The U.S. Food and Drug Administration on Friday approved the first new drug for sickle cell disease in nearly two decades.
Endari (L-glutamine oral powder) helps reduce severe complications associated with the blood disorder, the agency said.
Sickle cell disease is an inherited disorder in which the red blood cells are shaped like a sickle, which limits the flow of vital oxygen to organs and tissues. In turn, this triggers severe pain and organ damage. Approximately 100,000 Americans, mostly minorities, have sickle cell disease, according to the U.S. National Institutes of Health.
“Endari is the first treatment approved for patients with sickle cell disease in almost 20 years,” said Dr. Richard Pazdur, acting director of the Office of Hematology and Oncology Products at the FDA’s Center for Drug Evaluation and Research.
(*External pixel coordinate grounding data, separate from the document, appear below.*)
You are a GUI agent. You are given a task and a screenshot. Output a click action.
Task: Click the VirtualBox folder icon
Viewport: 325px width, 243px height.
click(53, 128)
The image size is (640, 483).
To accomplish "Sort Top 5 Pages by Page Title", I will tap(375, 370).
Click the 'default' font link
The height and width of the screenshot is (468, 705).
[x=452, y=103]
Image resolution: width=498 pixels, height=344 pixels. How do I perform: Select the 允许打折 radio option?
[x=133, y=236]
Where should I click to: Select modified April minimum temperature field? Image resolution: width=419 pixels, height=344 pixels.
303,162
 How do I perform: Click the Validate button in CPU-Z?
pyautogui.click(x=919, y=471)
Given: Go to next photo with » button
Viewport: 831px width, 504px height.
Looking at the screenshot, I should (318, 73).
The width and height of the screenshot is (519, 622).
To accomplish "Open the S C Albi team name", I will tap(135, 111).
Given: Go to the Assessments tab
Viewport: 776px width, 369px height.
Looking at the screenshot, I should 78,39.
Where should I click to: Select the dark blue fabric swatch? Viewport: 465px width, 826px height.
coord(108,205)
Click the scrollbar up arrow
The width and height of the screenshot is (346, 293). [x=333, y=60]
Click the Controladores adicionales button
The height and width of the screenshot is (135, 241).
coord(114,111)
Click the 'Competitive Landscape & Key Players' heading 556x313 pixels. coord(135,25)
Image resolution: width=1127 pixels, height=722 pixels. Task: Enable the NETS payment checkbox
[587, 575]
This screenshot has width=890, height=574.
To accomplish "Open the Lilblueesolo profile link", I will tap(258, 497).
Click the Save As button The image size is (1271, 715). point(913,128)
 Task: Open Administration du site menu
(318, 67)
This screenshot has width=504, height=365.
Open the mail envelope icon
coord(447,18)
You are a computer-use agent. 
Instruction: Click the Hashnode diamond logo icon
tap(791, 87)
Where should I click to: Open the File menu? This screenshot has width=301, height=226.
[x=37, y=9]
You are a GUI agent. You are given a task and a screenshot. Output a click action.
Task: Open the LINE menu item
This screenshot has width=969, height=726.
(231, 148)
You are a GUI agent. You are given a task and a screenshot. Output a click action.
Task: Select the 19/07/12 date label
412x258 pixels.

“Until now, only one other drug was approved for patients living with this serious, debilitating condition,” Pazdur said in an agency news release.
Approval of Endari was based on a clinical trial that included patients aged 5 to 58 with sickle cell disease who had two or more painful crises within the 12 months before enrollment in the trial.
During the 48-week study, patients who received the drug had fewer hospital visits for pain treated with a narcotic or ketorolac (an anti-inflammatory drug) than those who received a placebo (median of 3 vs. 4).
They also had fewer hospitalizations for sickle cell pain (median of 2 vs. 3), and fewer days in the hospital (median of 6.5 days vs. 11 days).
Patients who received Endari also had a lower risk of a life-threatening complication of sickle cell disease called acute chest syndrome than those who received a placebo (8.6 percent vs. 23.1 percent).
Common side effects of Endari included constipation, nausea, headache, abdominal pain, cough, pain in the extremities, back pain and chest pain, according to the FDA.